Here's a link right to the diet page in the handbook.
http://www.ic-network.com/handbook/diet.html

I printed the list out and took it with me everywhere I went to the grocery store, to restaurants etc. And become an avid label reader - that's a hugely important thing to do, you'd be amazed how many sneaky no-no's are in some foods that you never gave a second thought to! :)

What I did was build myself a diet out of the "Usually Ok" column for as long as it took to get my bladder calmed down. Then, once I felt comfortable enough, I started adding things back in, one at a time from the "May Be Ok" column, usually 2-3 days apart (that way if there was an increase in my symptoms I could tell who the offender was). If you have an increase in symptoms, it goes on the no-no list to be retried at a later date - some things you can't tolerate in the beginning you may be able to tolerate a few months down the road after being on your meds, the diet etc. It's not this boring forever, as you start adding things back in it starts to be more like it used to be - only minus the foods that aggrivate your bladder! ;)

And yep, I too did fine with plain burgers and fries most times. If I was feeling adventurous I'd have some lettuce on it and some cheese (I was usually ok with processed American Cheese). I also did ok with a rootbeer here and there with my Prelief etc, and thank goodness for vanilla milkshakes! ;)

Well, once again welcome to the gang, and hope to see you around!!!!

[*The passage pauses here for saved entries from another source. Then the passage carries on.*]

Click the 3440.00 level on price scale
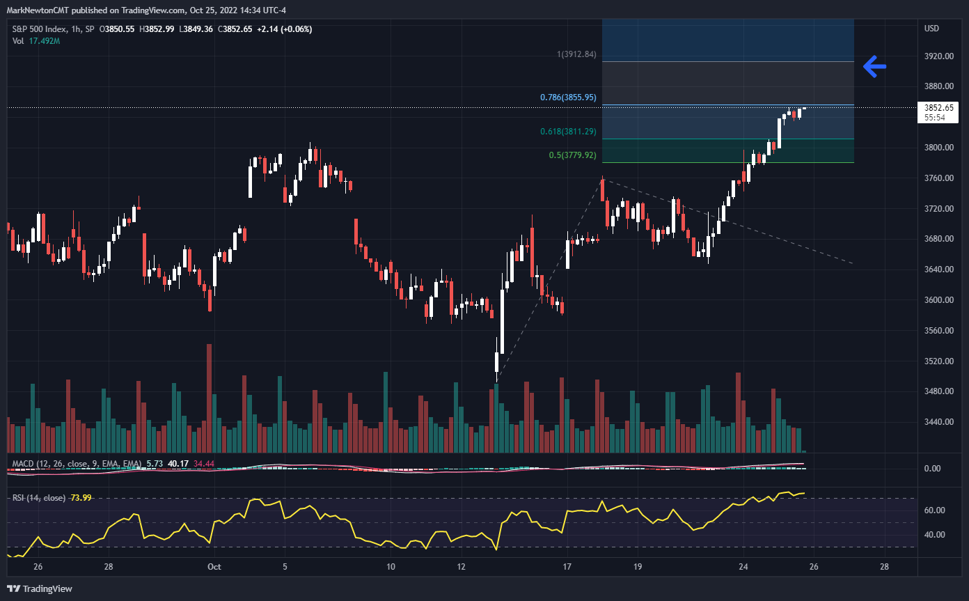This screenshot has width=969, height=601. pyautogui.click(x=938, y=422)
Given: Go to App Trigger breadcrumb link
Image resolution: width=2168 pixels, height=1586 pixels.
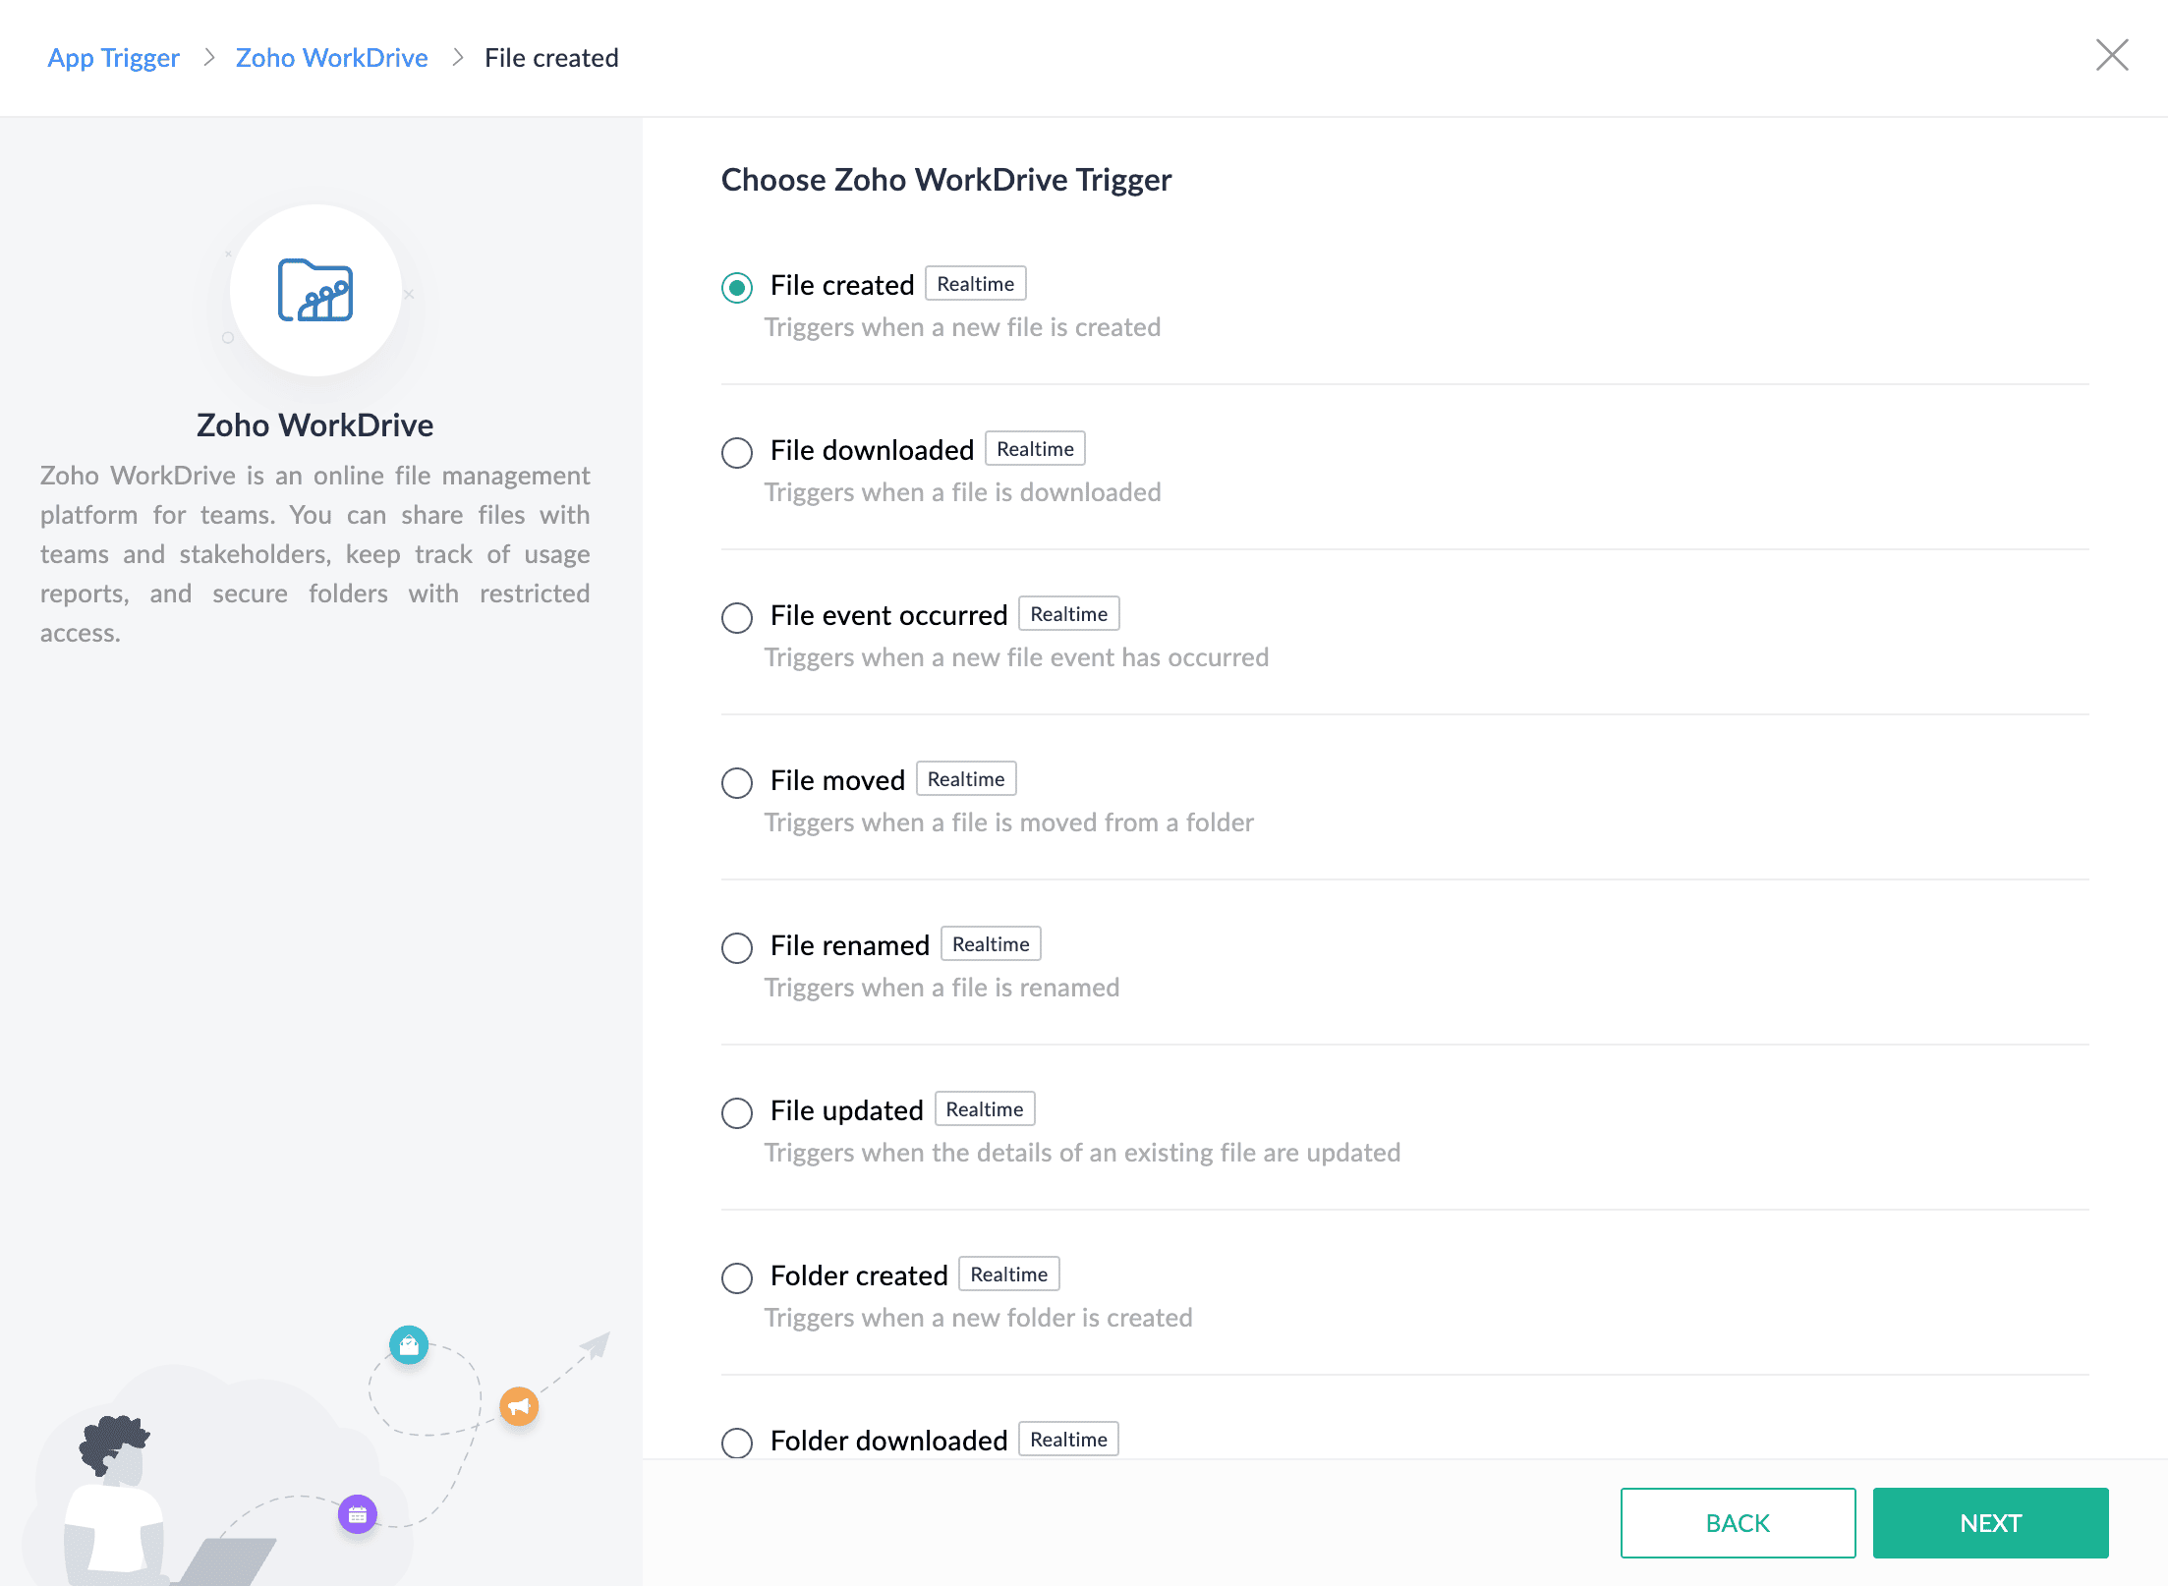Looking at the screenshot, I should point(114,58).
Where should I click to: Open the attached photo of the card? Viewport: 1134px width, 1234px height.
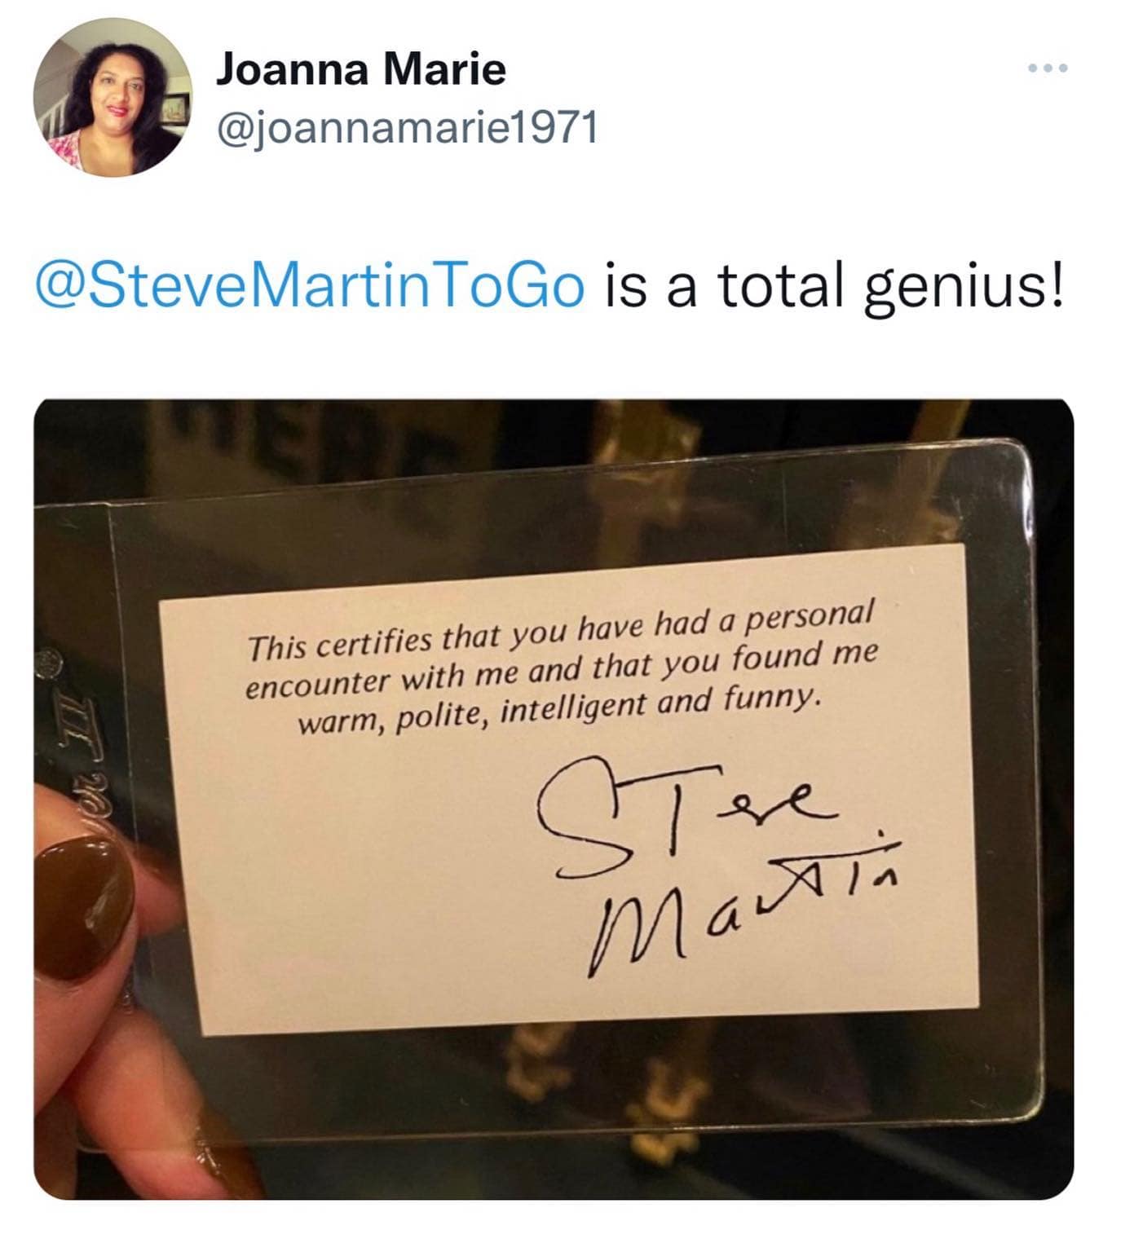coord(554,799)
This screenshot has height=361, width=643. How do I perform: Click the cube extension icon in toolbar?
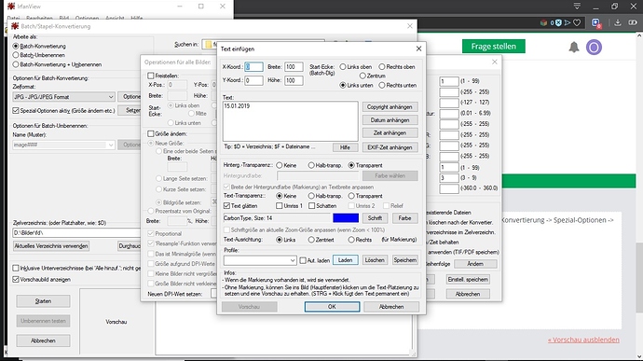543,22
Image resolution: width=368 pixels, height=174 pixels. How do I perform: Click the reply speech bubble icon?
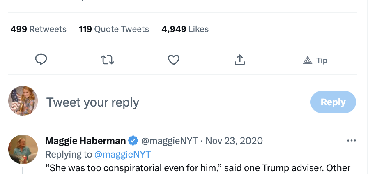click(41, 60)
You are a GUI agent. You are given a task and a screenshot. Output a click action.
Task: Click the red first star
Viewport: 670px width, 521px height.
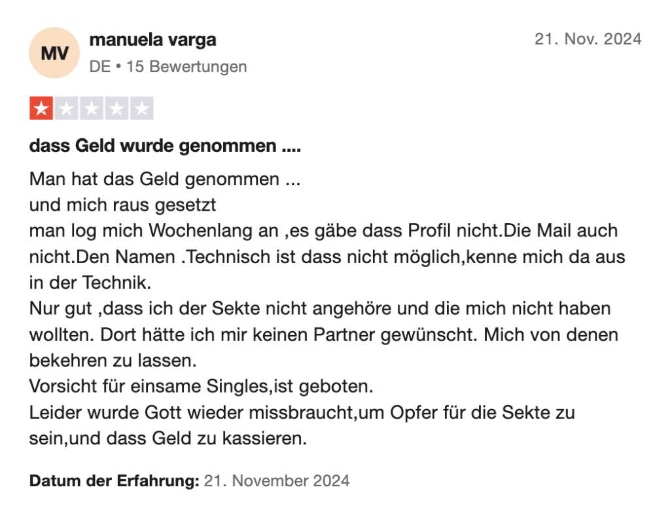(x=41, y=108)
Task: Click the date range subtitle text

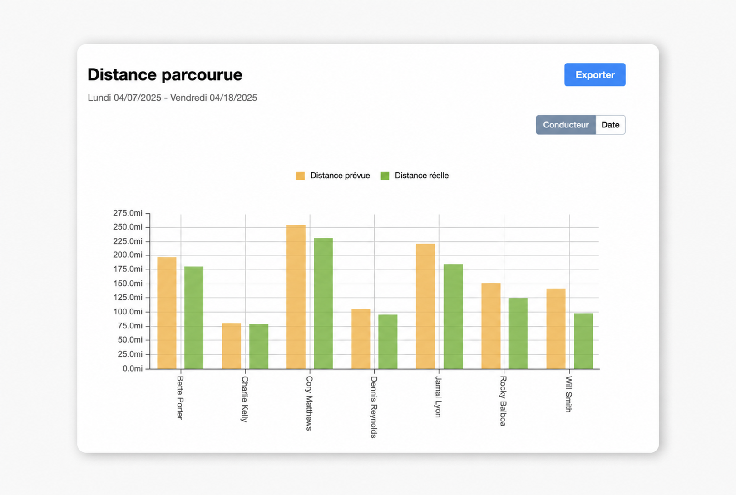Action: click(x=172, y=98)
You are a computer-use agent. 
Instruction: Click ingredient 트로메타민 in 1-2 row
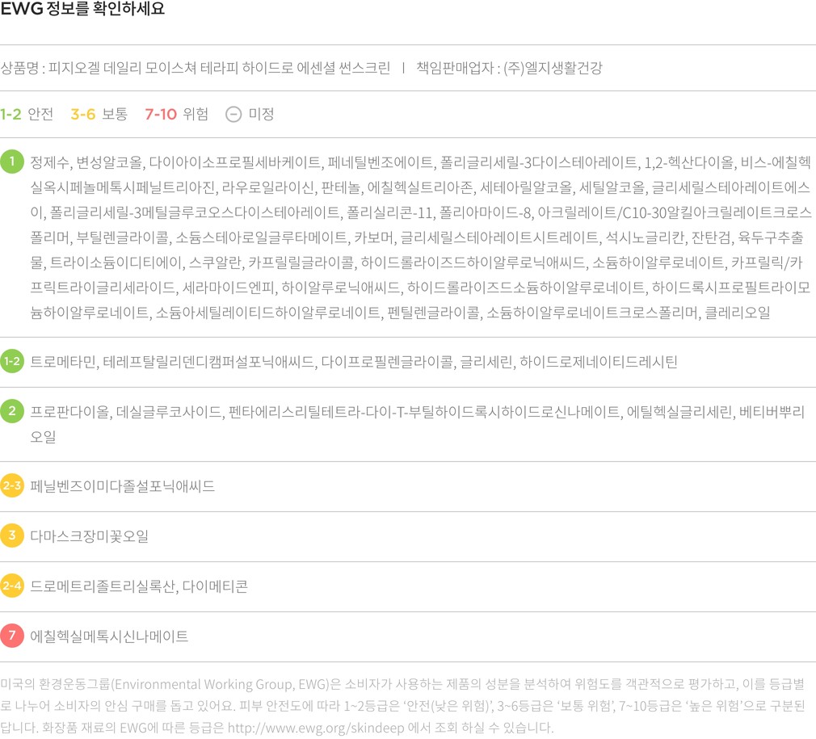point(63,362)
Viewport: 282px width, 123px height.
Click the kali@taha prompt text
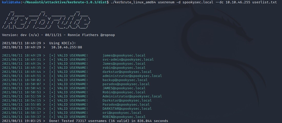point(9,2)
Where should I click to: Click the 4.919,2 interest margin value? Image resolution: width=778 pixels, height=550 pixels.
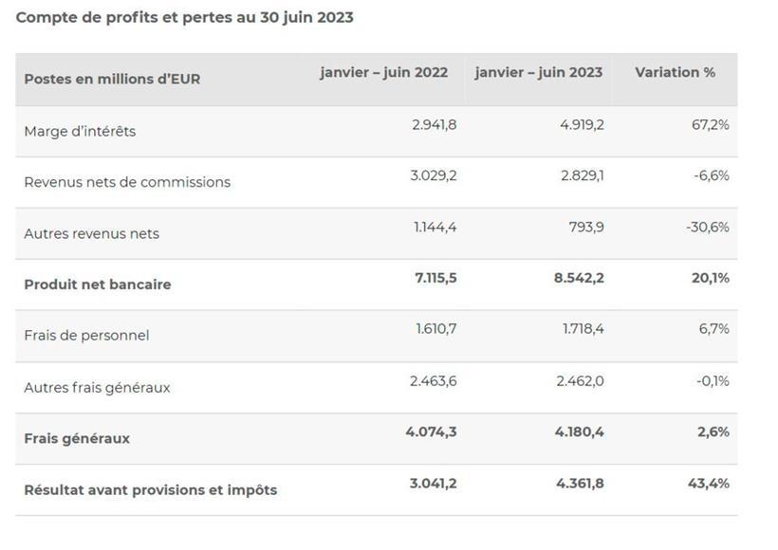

Ashley: I am new at this too. I was only dx about a month ago. At first (and sometimes even now) the diet made me cry. I've found I can get really fat on the IC diet, because I love bread and it is fine to eat. I seem to be okay with Chick-fil-a sandwiches, plain (I have had a little mayonaise and it didn't bother me). It is still hit and miss with me about the food. I am on Elmiron and haven't noticed any difference with my hair at all. I feel the same way you do about cooking and look for shortcuts all the time. Guess that was what made me cry in the beginning. Also, friends going out for Mexican and drinks and me just having something bland and water makes me sad, but hopefully this won't be forever. I am really hoping the meds work and hope they will for you too. Also a cure for this in the future is my prayer!